A cable services provider is the latest company to sign a multi-million-dollar agreement to settle allegations of improper e-scrap disposal in California.
Cox Communications California, which provides cable TV, internet access and other services, has agreed to pay more than $3.3 million to settle allegations that its California retail and warehouse locations disposed of e-scrap, batteries and aerosol cans in garbage dumpsters. State officials also alleged the company discarded customer records without rendering personal information unreadable.
Cox, which is part of Atlanta-based conglomerate Cox Enterprises, will pay $2.1 million in civil penalties, $404,700 on “environmental projects” (most of this will go to several agencies to pay for investigations) and $814,000 to reimburse costs incurred during the Cox investigation. In addition, it agreed to provide $450,000 worth of airtime for public service announcements to educate the public on proper disposal of consumer electronics and spend an additional $665,000 on environmental projects.
Cox also agreed to pay for three external environmental compliance audits and conduct three internal audits to review customer records management procedures. It also agreed to use companies that hold e-Stewards or R2 certification to process electronics in the future.
Investigators gathered evidence by dumpster diving. “The inspections revealed that Cox was routinely and systematically sending hazardous wastes to local landfills that were not permitted to receive those wastes,” according to a press release. “Several dumpster inspections also revealed Cox disposed of customer records containing confidential personal information.”

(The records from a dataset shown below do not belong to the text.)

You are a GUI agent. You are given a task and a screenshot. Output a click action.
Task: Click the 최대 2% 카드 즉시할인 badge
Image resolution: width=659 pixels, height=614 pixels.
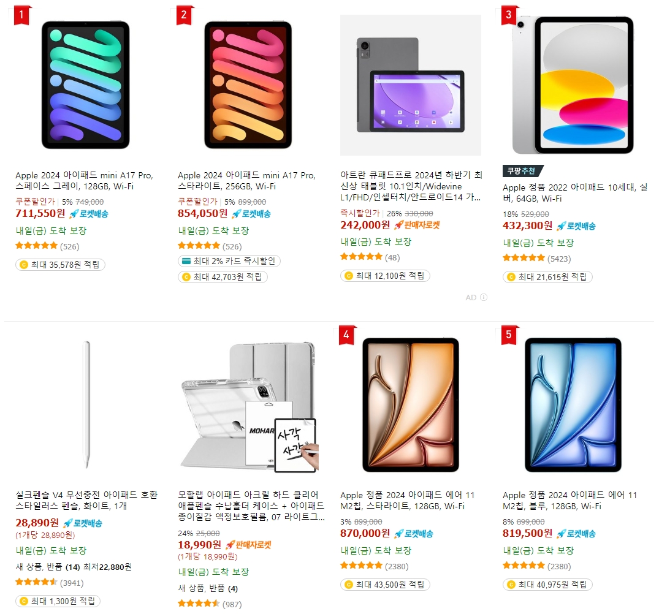[x=229, y=261]
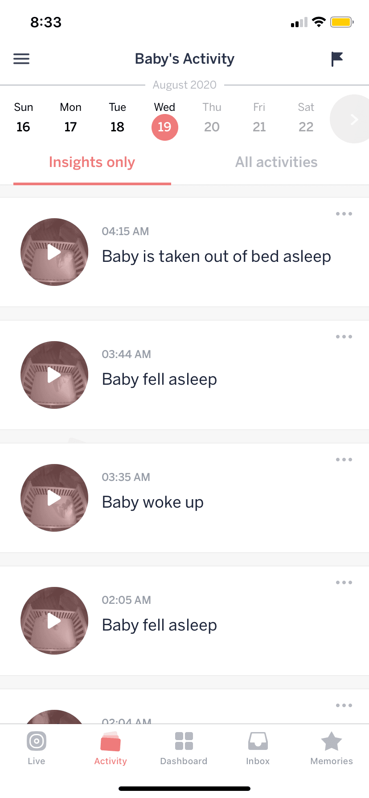Open options for the 04:15 AM event

344,213
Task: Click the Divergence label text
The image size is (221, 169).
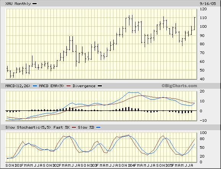Action: coord(84,86)
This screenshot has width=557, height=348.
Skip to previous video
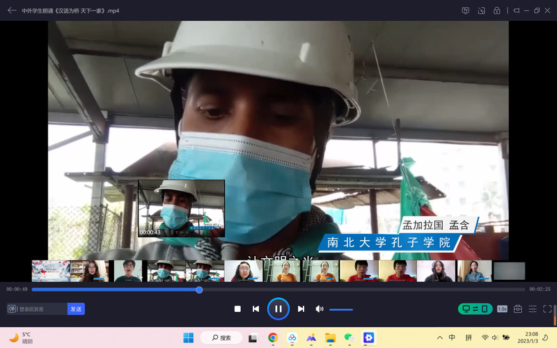point(256,309)
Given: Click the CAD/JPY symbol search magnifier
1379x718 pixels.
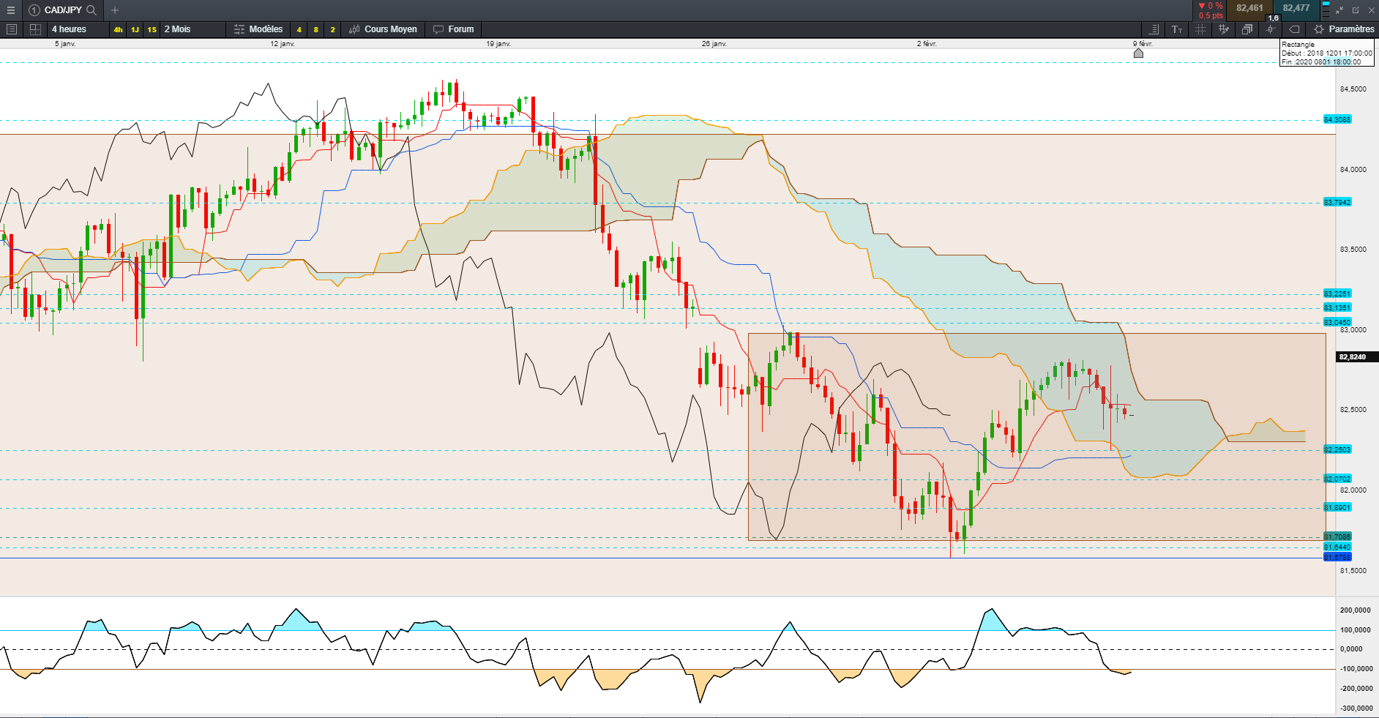Looking at the screenshot, I should tap(91, 10).
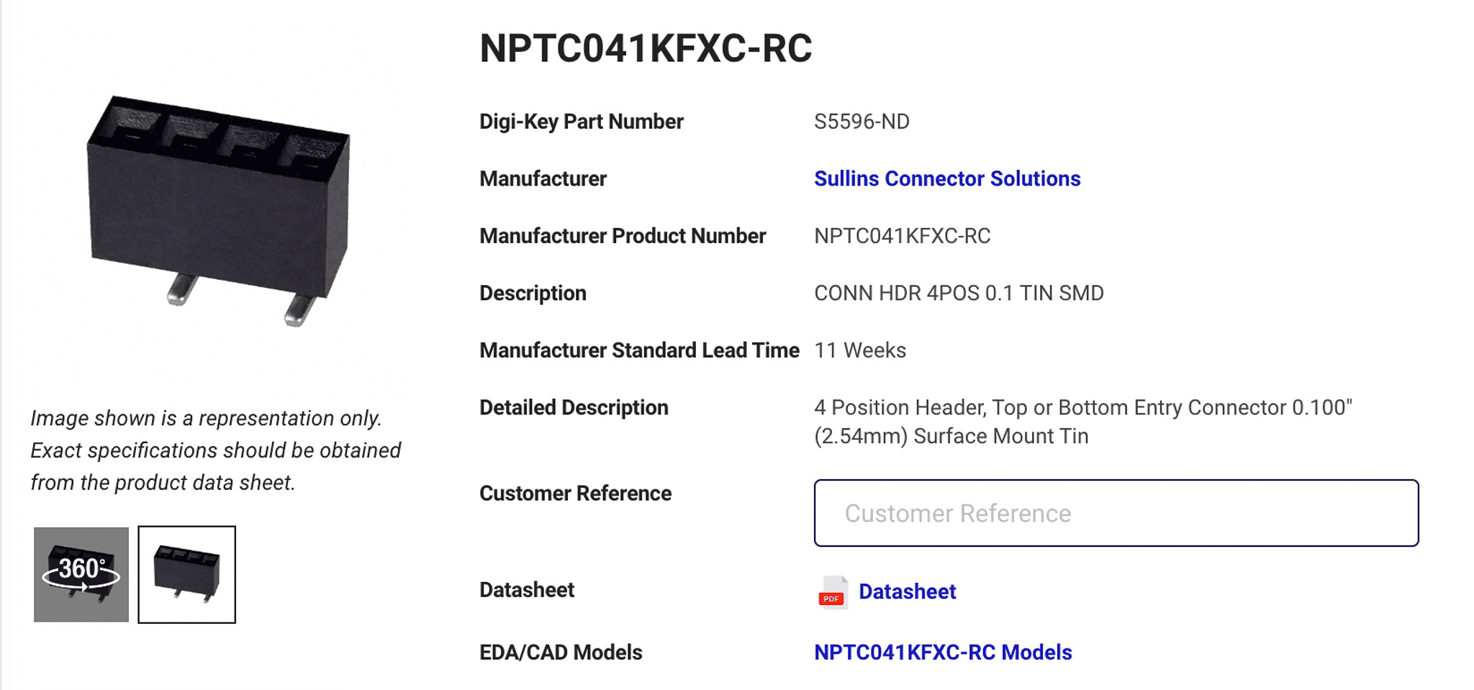Click the EDA/CAD Models label
Screen dimensions: 1474x690
561,652

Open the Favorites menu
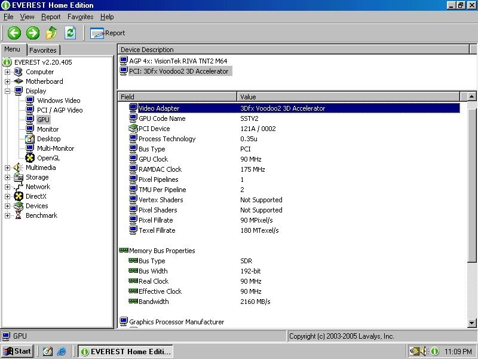pyautogui.click(x=80, y=17)
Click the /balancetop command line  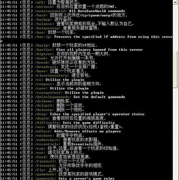[x=50, y=28]
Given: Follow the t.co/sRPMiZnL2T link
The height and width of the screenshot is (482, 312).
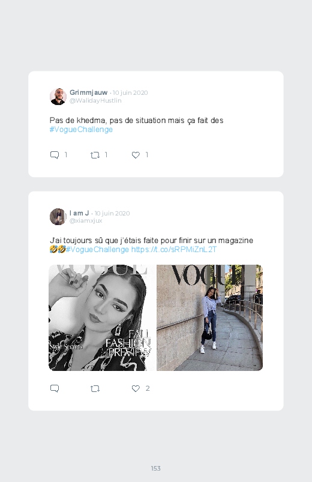Looking at the screenshot, I should point(174,249).
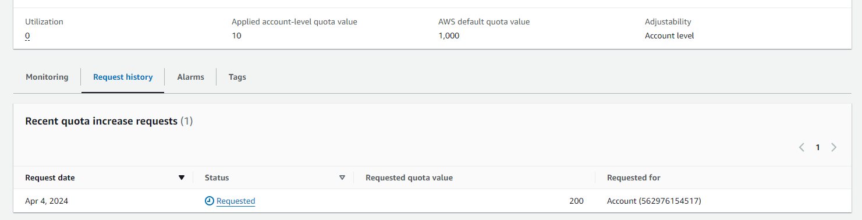Click the Request date column header
Viewport: 862px width, 220px height.
point(50,178)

The settlement, which was approved by a judge on May 24, was announced by the Alameda County District Attorney’s Office and the California Attorney-General.
The Cox case is just one of several district attorneys in California have prosecuted in recent years. Earlier this year, The Home Depot and AutoNation signed multi-million-dollar settlements. And this isn’t the first time California prosecutors have gone after telecommunications companies: DirectTV signed a $9.5 million settlement last year, Comcast agreed to pay $26 million in 2015 and AT&T signed a $52 million deal in 2014.